I wouldn't call that greed, I'd call that "the employee demanding their true
market value." Employers get the right to fire people and replace them with
cheap labor overseas (for example), it's only fair that laborers retain the
right to leverage competing employers off of one another.

> finding a technologist (or whatever) for such a company is a bit harder than
> finding a jQuery or Rails guy

Then the market demands that they be payed accordingly.

> [Anticipated words I'm putting into your mouth:] "You seem awfully focused
> on the market for someone arguing in favor of regulation."

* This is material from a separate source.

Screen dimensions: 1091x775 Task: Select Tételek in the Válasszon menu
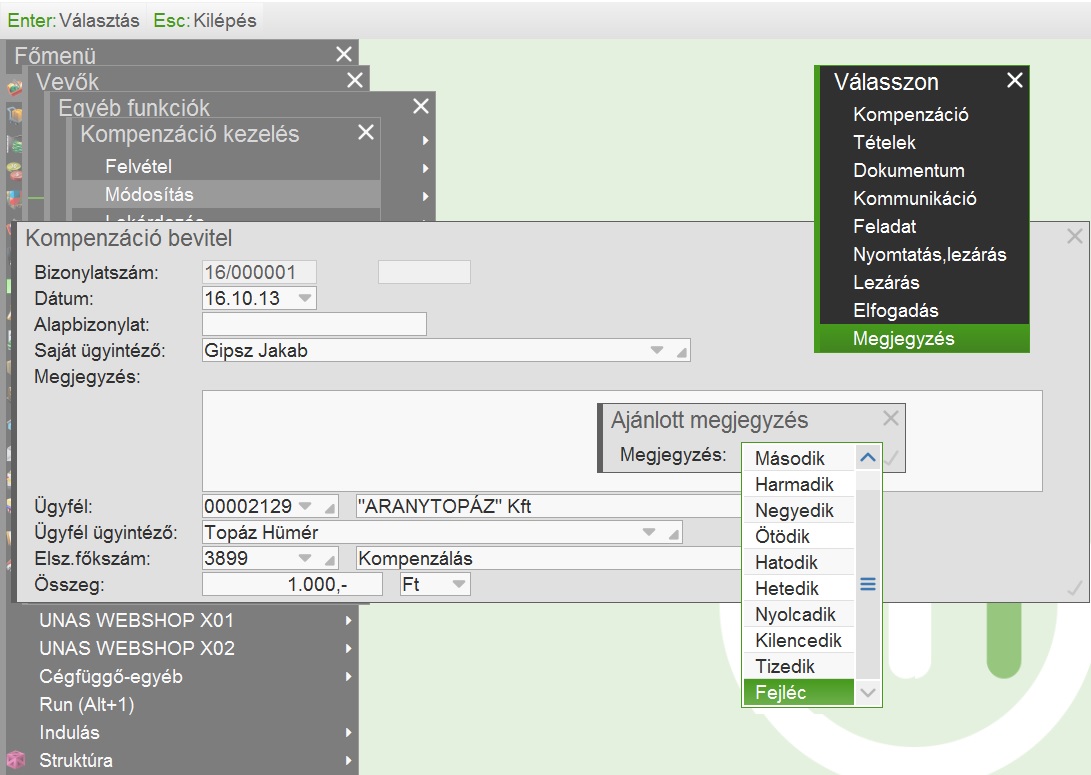884,143
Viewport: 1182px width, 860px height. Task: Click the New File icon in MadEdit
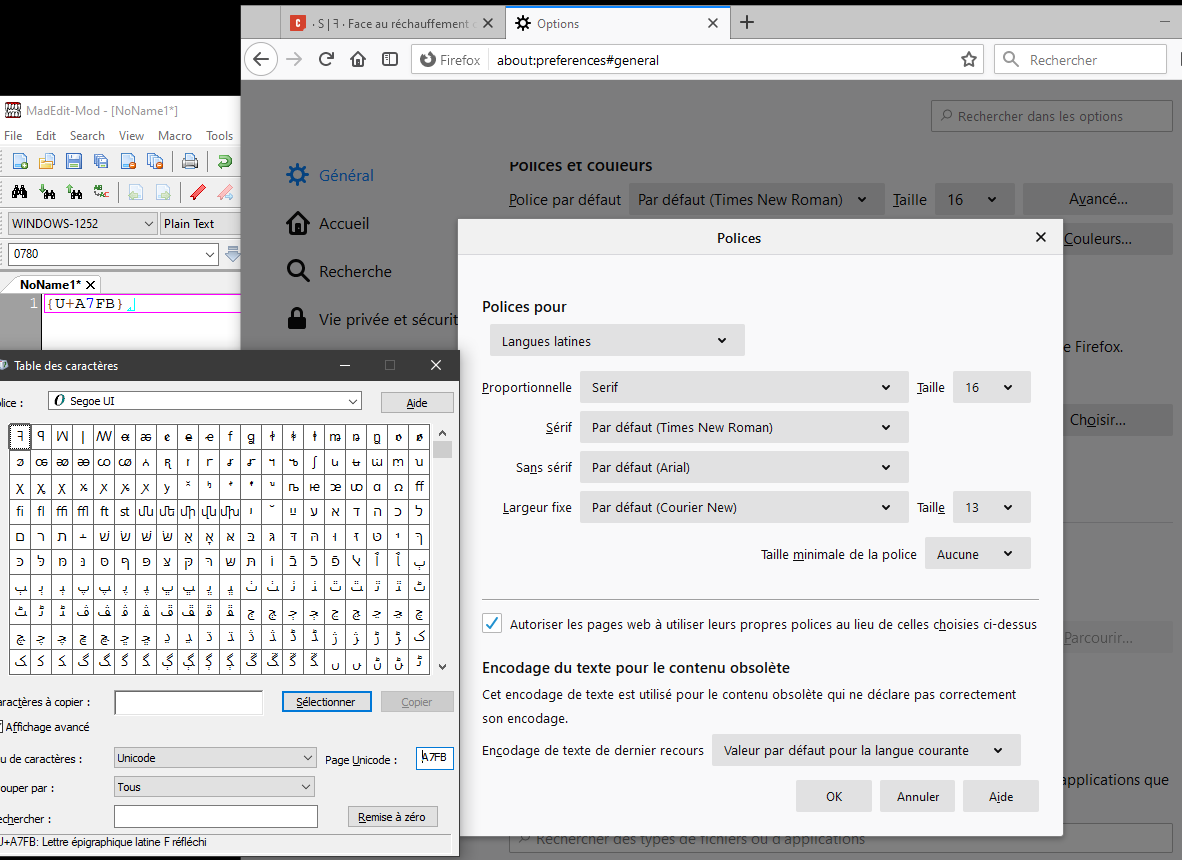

I like markets, but they have many well-known pathologies, and I see nothing
wrong with addressing those with regulation. In this case, the issue is that
the market can remain irrational longer than someone at the bottom can remain
solvent. Sure, in some sense you could say that people who don't read their
contracts and demand better terms deserve to be punished. But the market
doesn't just punish them, it punishes the people who try to negotiate for
better terms. Who would hire a smart worker when a dumb worker can be tricked
into doing the same job for less?

This is why we ban contracts involving slavery and indentured servitude. If
they were allowed, 1/4 of the population would unwittingly walk into the trap-
contracts. Even if they were perfectly rational, the next 1/4 would be forced
to sign similar contracts by the fact that they had to compete with the
irrational 1/4 on price (otherwise they starve). Regulations against this kind
of thing don't just protect people from themselves (which is arguably
something government shouldn't do), they protect rational workers from
irrational workers. The market needs them to function (for any reasonable
definition of "function"), and that makes them a good thing.

------
diafygi
Honest question: would a union help protect workers here?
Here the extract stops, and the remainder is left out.